Written by on 03/30/2026

La guerra siempre ha sido el límite moral de las sociedades. Pero incluso en ese terreno extremo existen fronteras que no deberían traspasarse. El reclutamiento de menores de edad es una de ellas. Y hoy, según reportes recientes, esa línea comienza a desdibujarse en Irán.

El régimen iraní ha activado una campaña de movilización masiva bajo el lema “Por Irán”, en medio de la tensión con Estados Unidos y los ataques en la región. La urgencia es evidente: más de un millón de combatientes han sido movilizados, entre fuerzas activas, reservistas y milicias como el Basij. Sin embargo, lo alarmante no es la decisión de ampliar su base de reclutamiento, sino incluir a voluntarios desde los 12 años.

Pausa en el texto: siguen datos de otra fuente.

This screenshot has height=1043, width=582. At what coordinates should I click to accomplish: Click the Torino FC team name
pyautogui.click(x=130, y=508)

‘En un escenario de conflicto activo, cualquier rol puede convertirse en exposición directa al riesgo. Del mismo modo, un bombardeo que alcanza infraestructura civil no puede ser relativizado bajo la lógica de la presión militar’.

El argumento oficial apela al patriotismo. Se afirma que niños de 12 y 13 años “quieren participar”. Se les asignarían tareas de recopilación de datos de seguridad y patrullaje. Pero detrás de ese discurso se esconde una realidad inquietante: la normalización de la infancia como recurso estratégico en un escenario de guerra.

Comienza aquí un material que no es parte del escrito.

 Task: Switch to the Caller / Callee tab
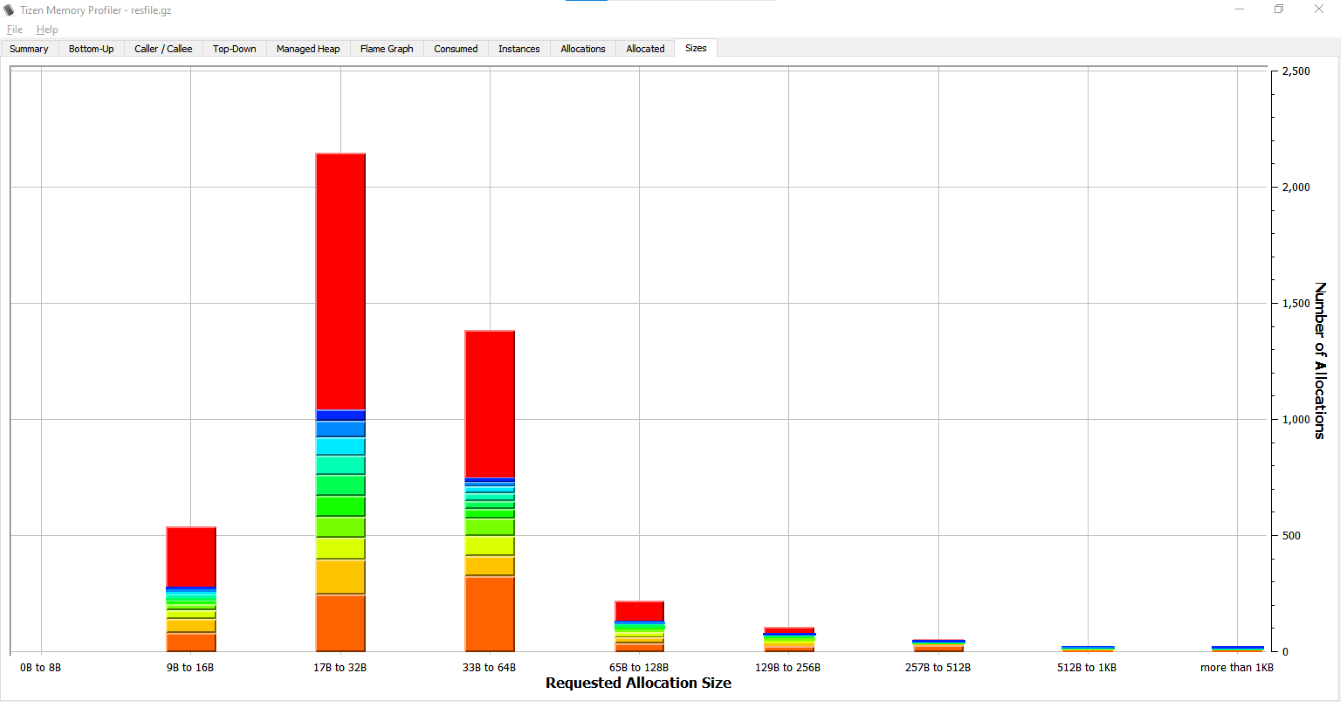(x=163, y=48)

El contexto explica, pero no justifica. Irán enfrenta ataques a infraestructura clave, como plantas siderúrgicas que representan el 70% de su producción de acero; así como sanciones que han limitado sus ingresos petroleros y una narrativa constante de amenaza externa. En ese marco, la propaganda bélica se intensifica y el reclutamiento se amplía. La ecuación es directa: a mayor presión, mayor necesidad de cuerpos.

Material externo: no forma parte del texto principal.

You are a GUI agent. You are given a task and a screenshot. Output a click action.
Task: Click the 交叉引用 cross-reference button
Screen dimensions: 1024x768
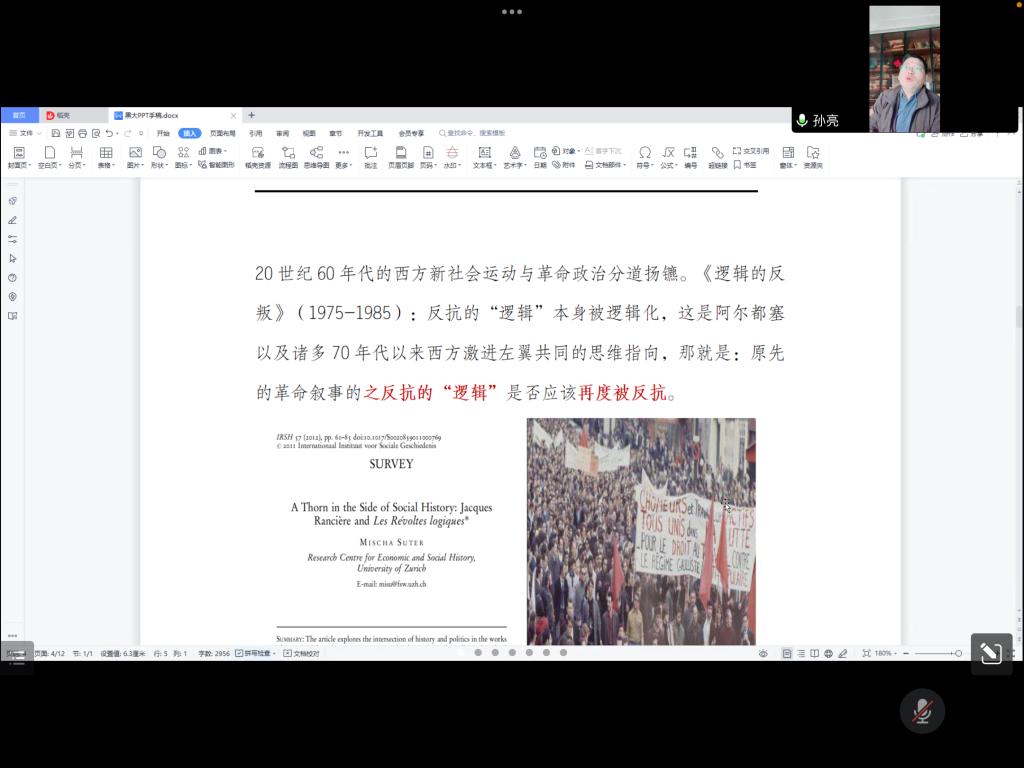point(751,151)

Pero aquí aparece una dimensión que no puede ser ignorada. La discusión sobre la protección de los niños en contextos de guerra no es selectiva ni unilateral. No basta con cuestionar el reclutamiento de menores si, al mismo tiempo, se omite el impacto de las operaciones militares sobre la población civil.

Las denuncias sobre ataques a objetivos civiles, incluidas escuelas, en Irán o Líbano introducen un elemento igual de perturbador. Si los menores son expuestos como actores del conflicto desde un lado, también lo son como víctimas desde el otro. Y en ambos casos, el resultado es el mismo: los niños quedan secuestrados en la lógica de la guerra.

La responsabilidad, por tanto, no es exclusiva. Por una parte, hay un estado que incorpora menores a su estructura de defensa y erosiona un principio básico de protección. Y por el otro, hay una fuerza que ejecuta ataques sin garantizar la distinción entre objetivos militares y civiles vulnera ese mismo principio desde otra vía.

La línea es clara: los niños no deben estar en la guerra, ni como combatientes ni como estadística de los daños colaterales.

Porque incluso si se argumenta que las tareas asignadas a los menores son “auxiliares”, la frontera es frágil. En un escenario de conflicto activo, cualquier rol puede convertirse en exposición directa al riesgo. Del mismo modo, un bombardeo que alcanza infraestructura civil no puede ser relativizado bajo la lógica de la presión militar.

La infancia no puede convertirse en una zona gris del conflicto. No puede ser utilizada como recurso ni asumida como consecuencia inevitable.

Este punto es crucial para entender la gravedad del momento. Cuando un conflicto empieza a diluir las fronteras entre combatiente y civil, entre adulto y menor, deja de ser solo una disputa territorial o política. Se convierte en una crisis de principios.

Y esa es la alerta de fondo. No se trata solo de lo que ocurre en Irán o en sus fronteras. Se trata de una deriva peligrosa en la forma en que se conciben los límites de la guerra.

Porque cuando los niños entran en la ecuación, ya sea con uniforme o bajo los escombros, la guerra deja de ser solo un conflicto entre Estados. Se convierte en una derrota compartida.